Mailing List Archive: HTML Parser

HTML Parser

Apr 9, 2002, 7:21 AM

Post #1 of 12 (3028 views)

Hi,

I am working with the lucene demo and would like to compile the demo so that
I may eventually modify it for my own use. I am using the source from
lucene-demos-1.2-rc4.jar.zip.

However, the HTMLParser class had the filename HTMLParser.jj and won't
compile.
I changed the name to HTMLParser.java, still the same problem.

Any help would be greatly appreciated.

Thanks,
Neal

Neal Weinstein
Manager Software Development
blue*spark
neal@bluespark.com
T (416) 971-6612 x205
F (416) 971-6549
489 King Street West, Suite 200
Toronto, Ontario M5V 1K4 Canada
www.bluespark.com

RE: HTML Parser [ In reply to ]

mark at javamark

Apr 9, 2002, 7:26 AM

Post #2 of 12 (3025 views)

Permalink

Neal

Thats because the HTMLParser.jj is NOT a java file it contains the grammar
for the JavaCC, have a look at

http://www.quiotix.com/downloads/html-parser/

Regards

Mark

-----Original Message-----
From: Neal Weinstein [mailto:neal@bluespark.com]
Sent: 09 April 2002 16:21
To: 'lucene-user@jakarta.apache.org'
Subject: HTML Parser

Hi,

I am working with the lucene demo and would like to compile the demo so that
I may eventually modify it for my own use. I am using the source from
lucene-demos-1.2-rc4.jar.zip.

However, the HTMLParser class had the filename HTMLParser.jj and won't
compile.
I changed the name to HTMLParser.java, still the same problem.

Any help would be greatly appreciated.

* [GIVEN INFORMATION]
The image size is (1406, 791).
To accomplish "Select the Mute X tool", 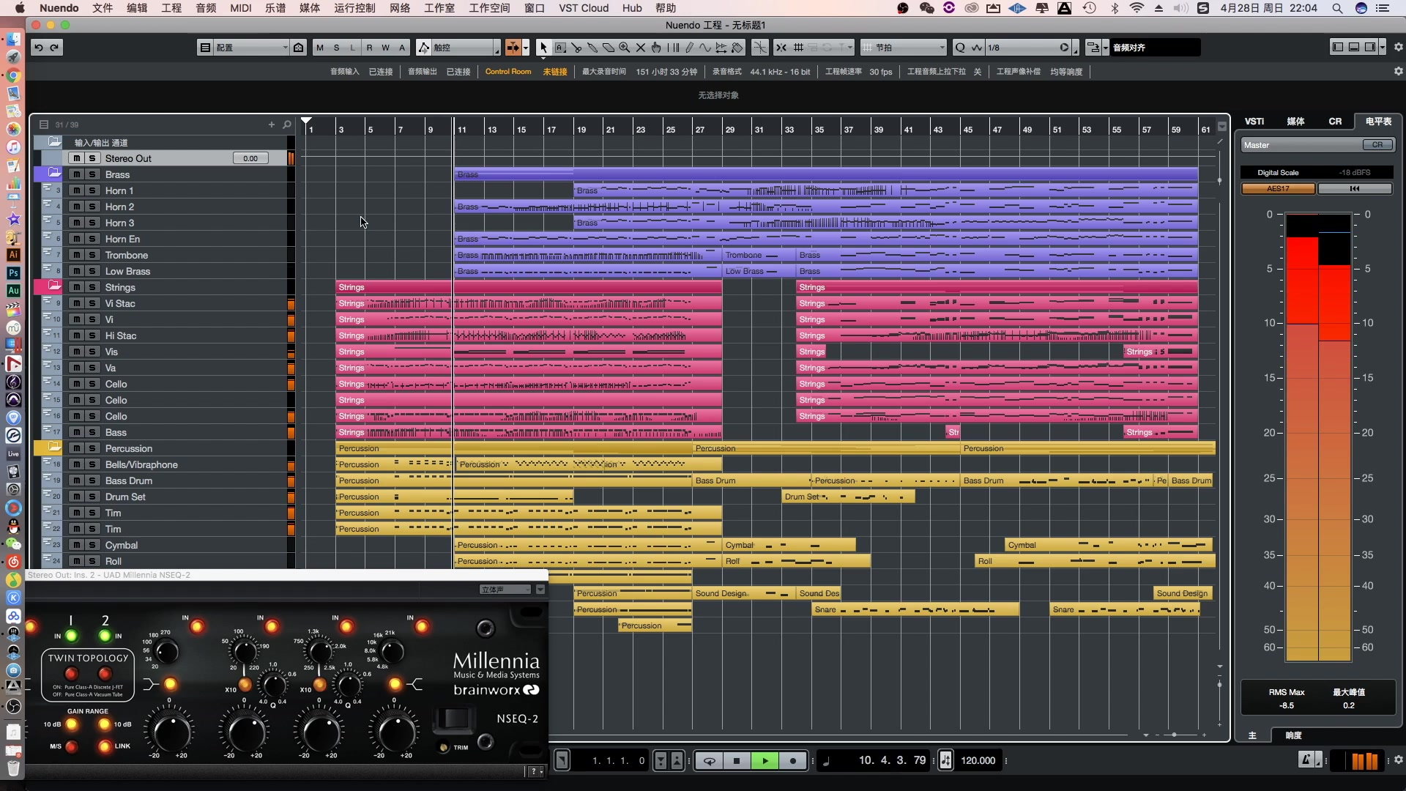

* [GOAL] Pick up the mailing list thread about compiling the Lucene demo's HTMLParser right after its last line, and continue it.

* [REPLY]
Thanks,
Neal

Neal Weinstein
Manager Software Development
blue*spark
neal@bluespark.com
T (416) 971-6612 x205
F (416) 971-6549
489 King Street West, Suite 200
Toronto, Ontario M5V 1K4 Canada
www.bluespark.com

--
To unsubscribe, e-mail: <mailto:lucene-user-unsubscribe@jakarta.apache.org>
For additional commands, e-mail: <mailto:lucene-user-help@jakarta.apache.org>

HTML parser [ In reply to ]

otis_gospodnetic at yahoo

Apr 18, 2002, 10:28 PM

Post #3 of 12 (3039 views)

Permalink

Hello,

I need to select an HTML parser for the application that I'm writing
and I'm not sure what to choose.
The HTML parser included with Lucene looks flimsy, JTidy looks like a
hack and an overkill, using classes written for Swing
(javax.swing.text.html.parser) seems wrong, and I haven't tried David
McNicol's parser (included with Spindle).

Somebody on this list must have done some research on this subject.
Can anyone share some experiences?
Have you found a better HTML parser than any of those I listed above?
If your application deals with HTML, what do you use for parsing it?

Thanks,
Otis

__________________________________________________
Do You Yahoo!?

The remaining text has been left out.